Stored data
=== Section Start ===

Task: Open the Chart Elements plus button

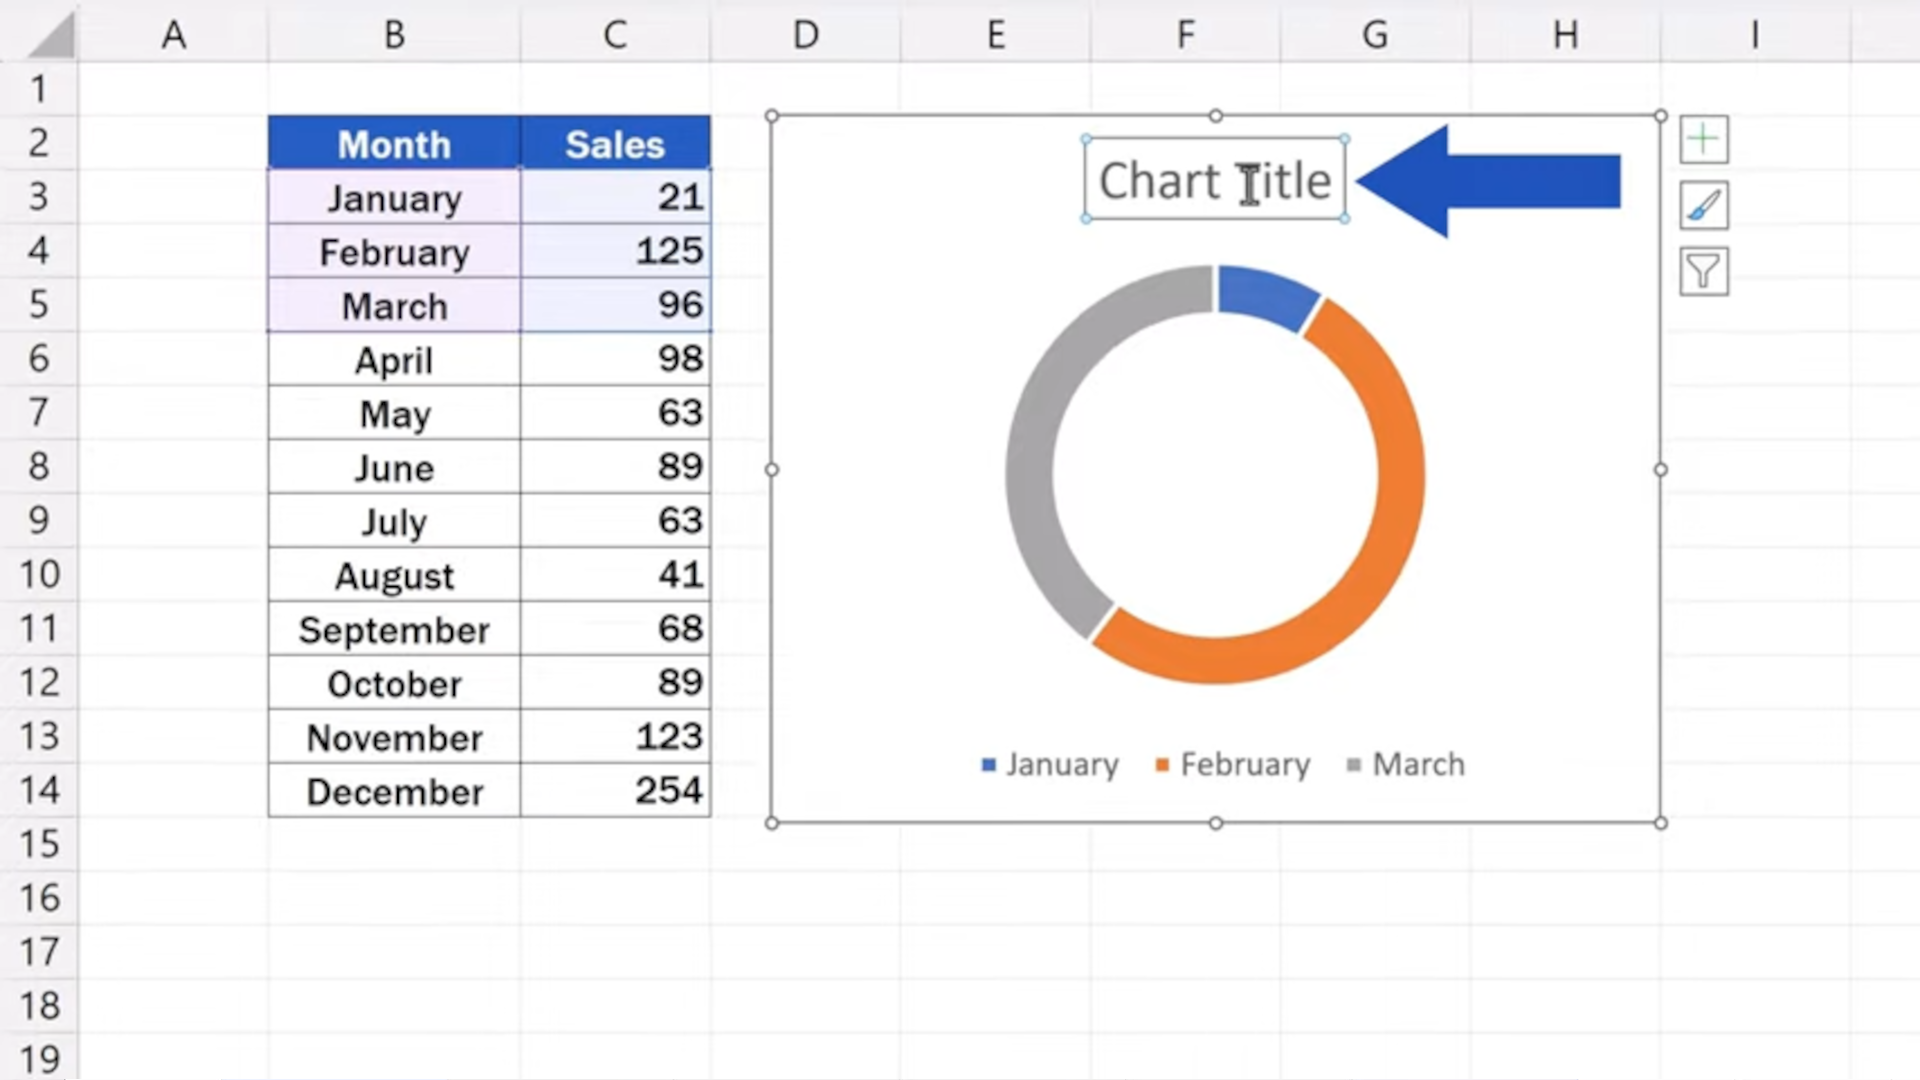Action: 1703,140
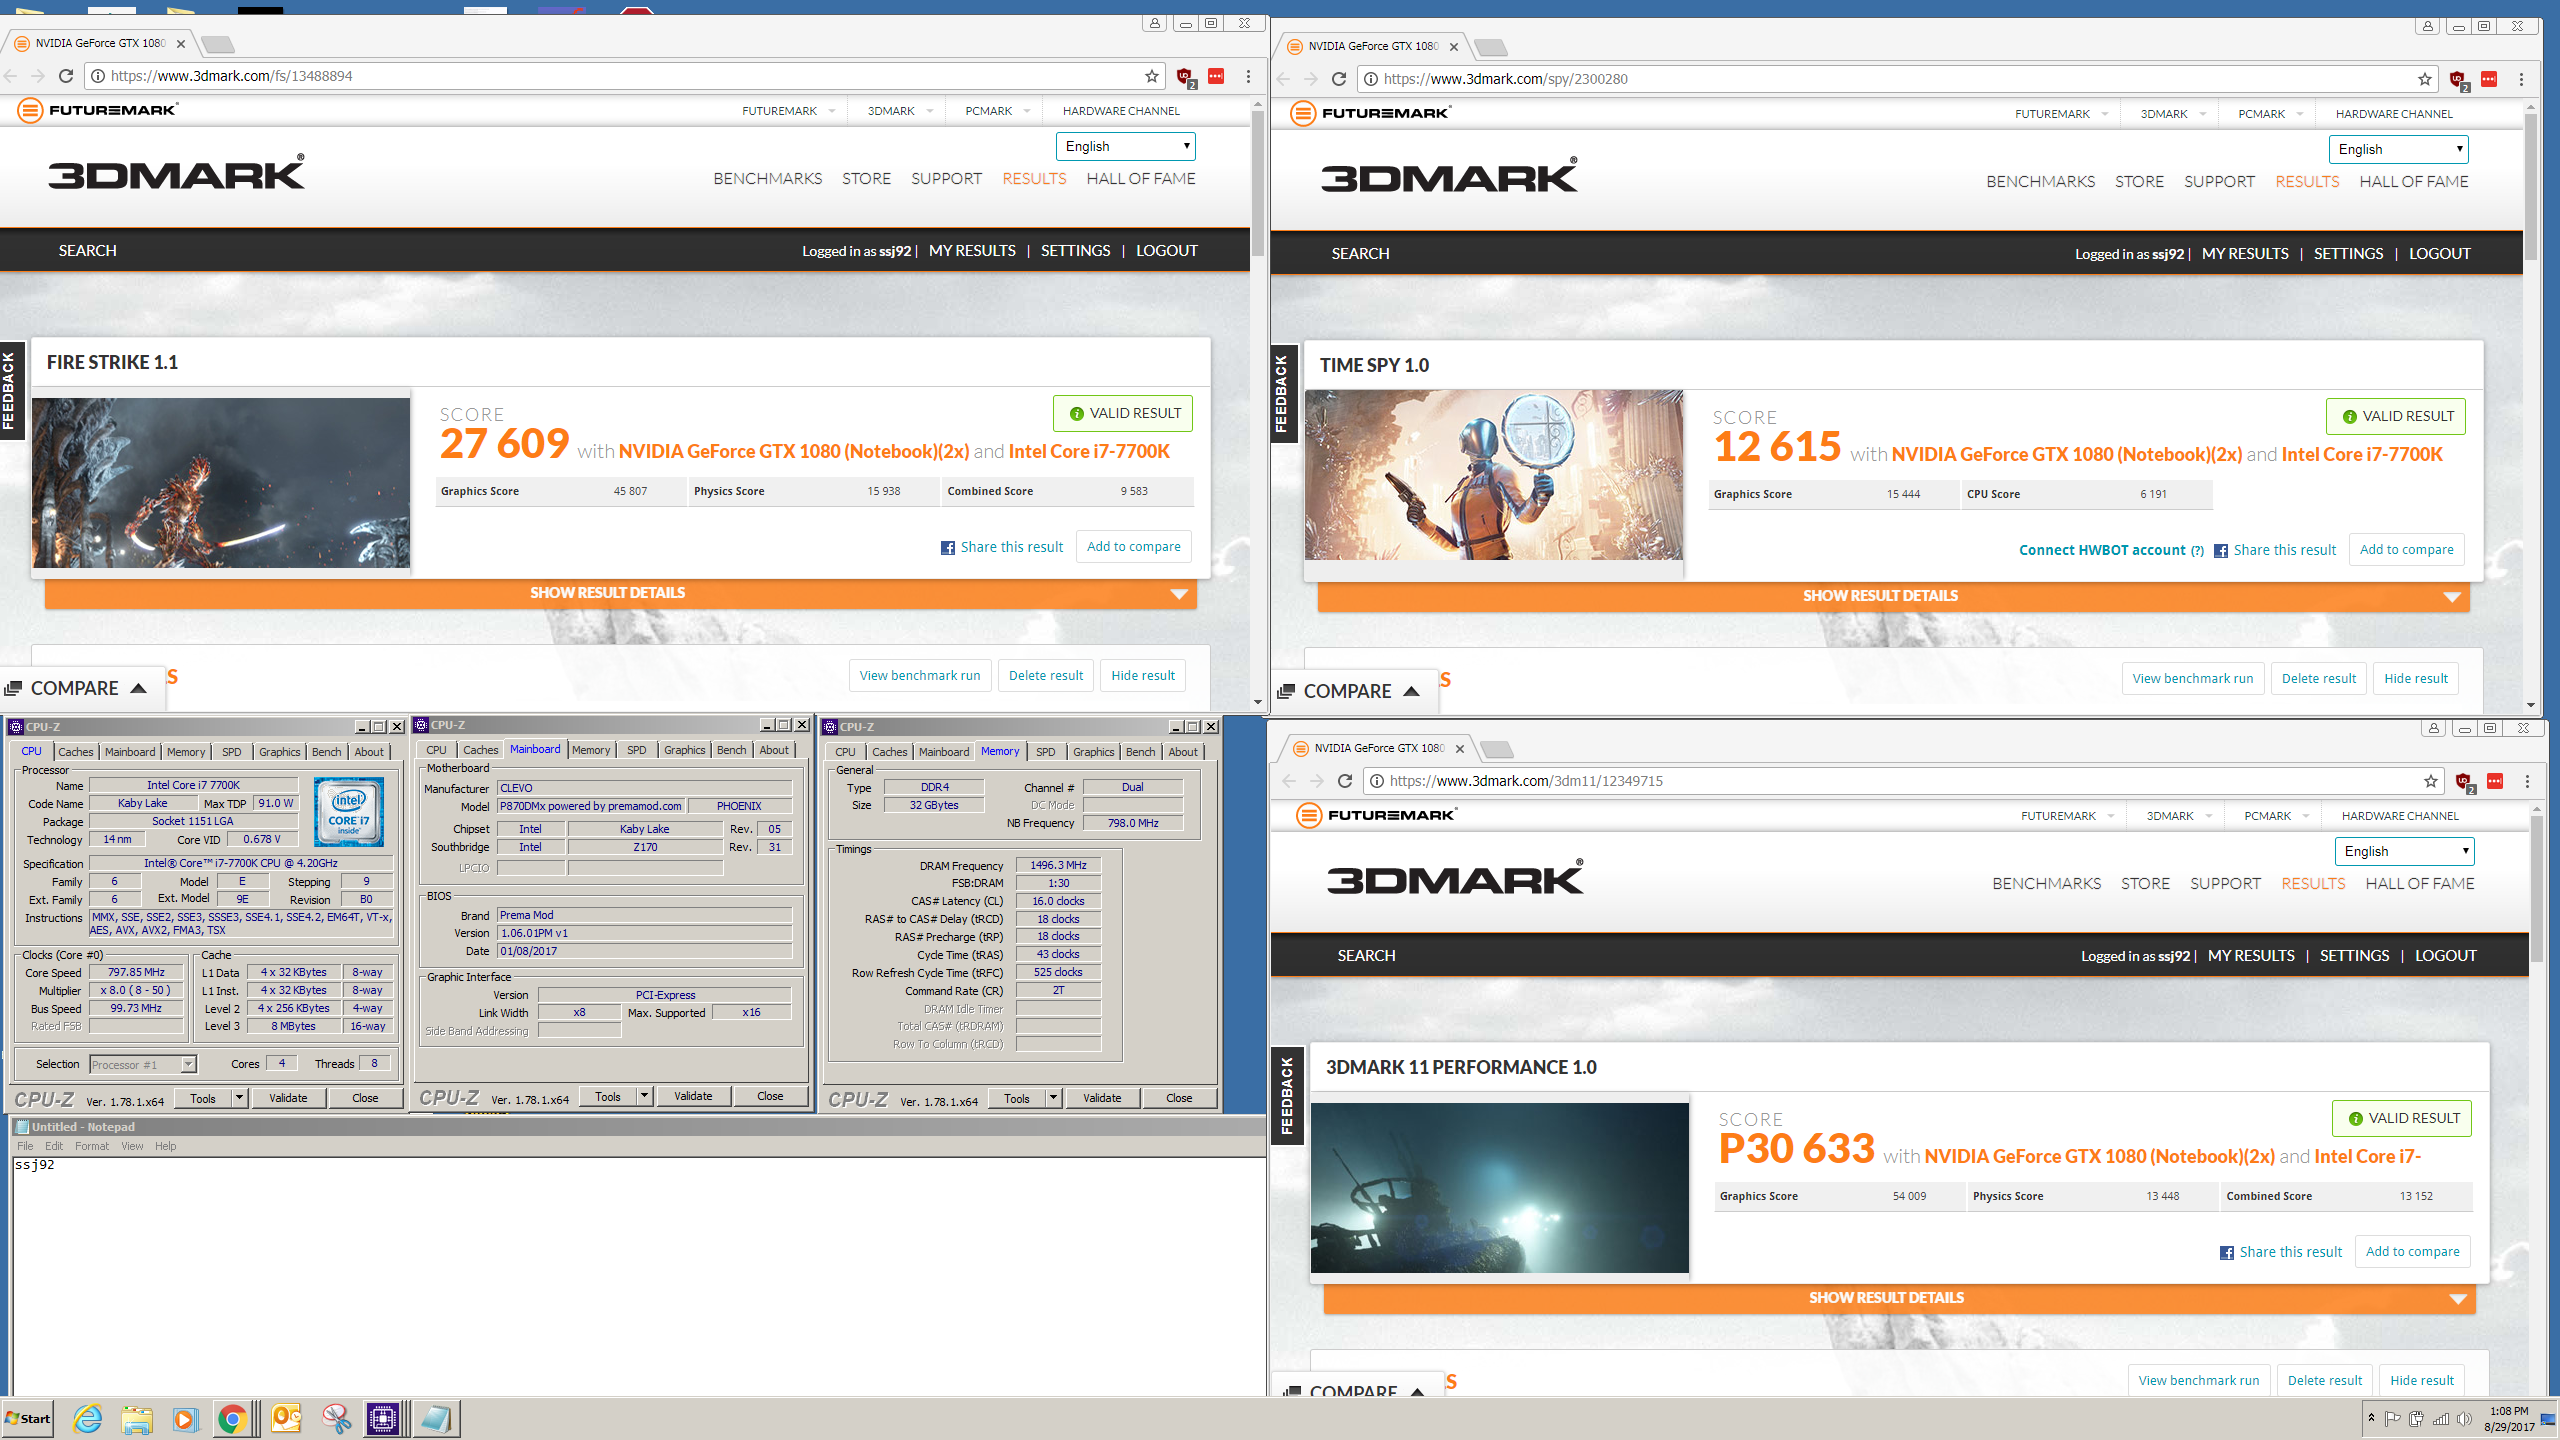This screenshot has height=1440, width=2560.
Task: Click the Time Spy result thumbnail image
Action: [1493, 475]
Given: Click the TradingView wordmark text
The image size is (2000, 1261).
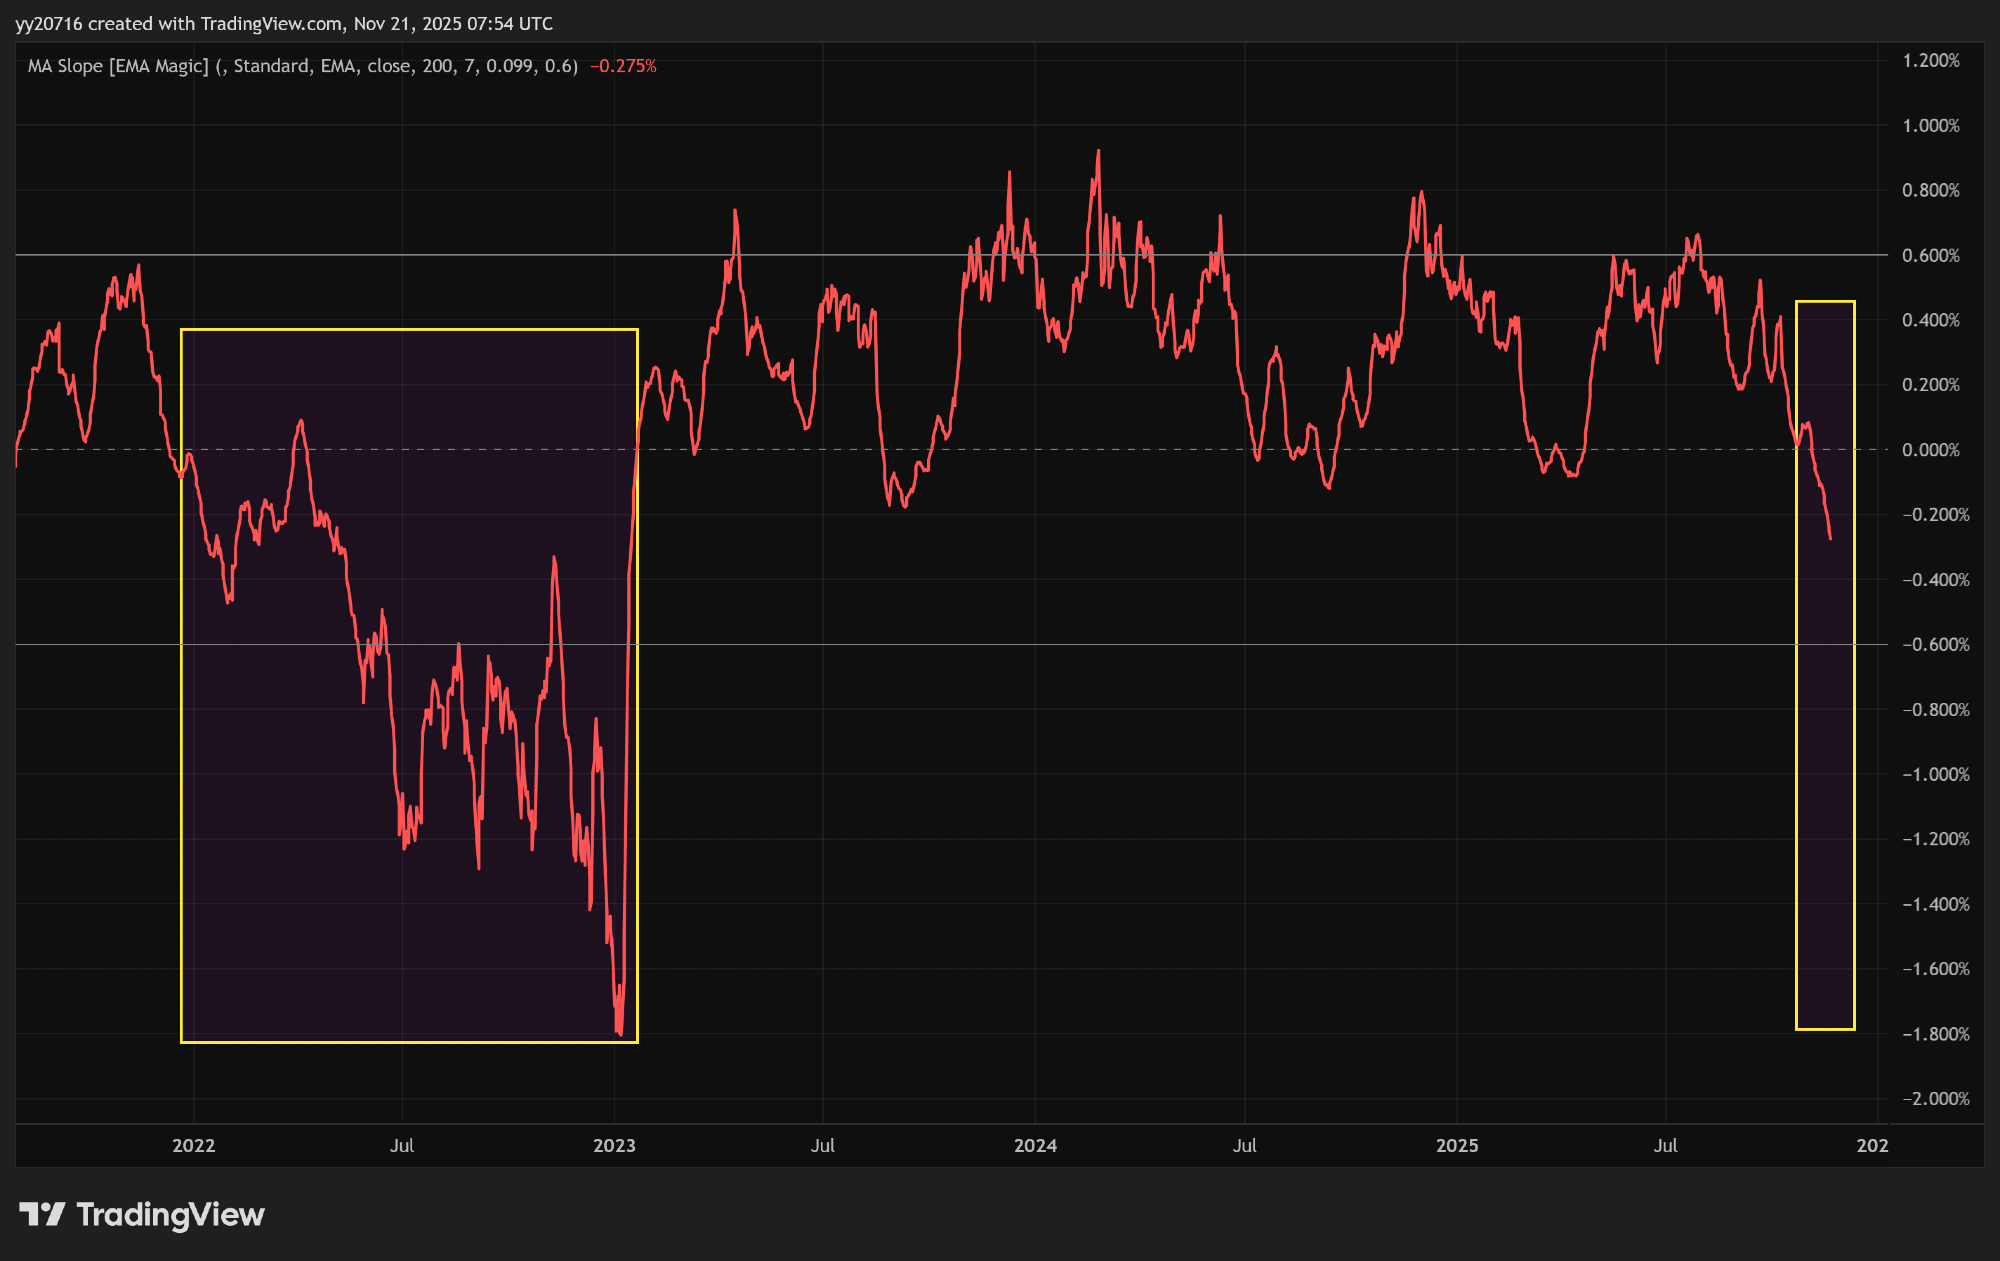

=== Section End ===

## EXERCISE REQUIREMENTS
What is needed is an exact copy of every entry, minus the images.

## ANSWER TO THIS PROBLEM
Task: Open the Chart Elements plus button

Action: 1703,140
This screenshot has height=1440, width=2560.
Task: Click the Time Spy result thumbnail image
Action: [1493, 475]
Given: Click the TradingView wordmark text
The image size is (2000, 1261).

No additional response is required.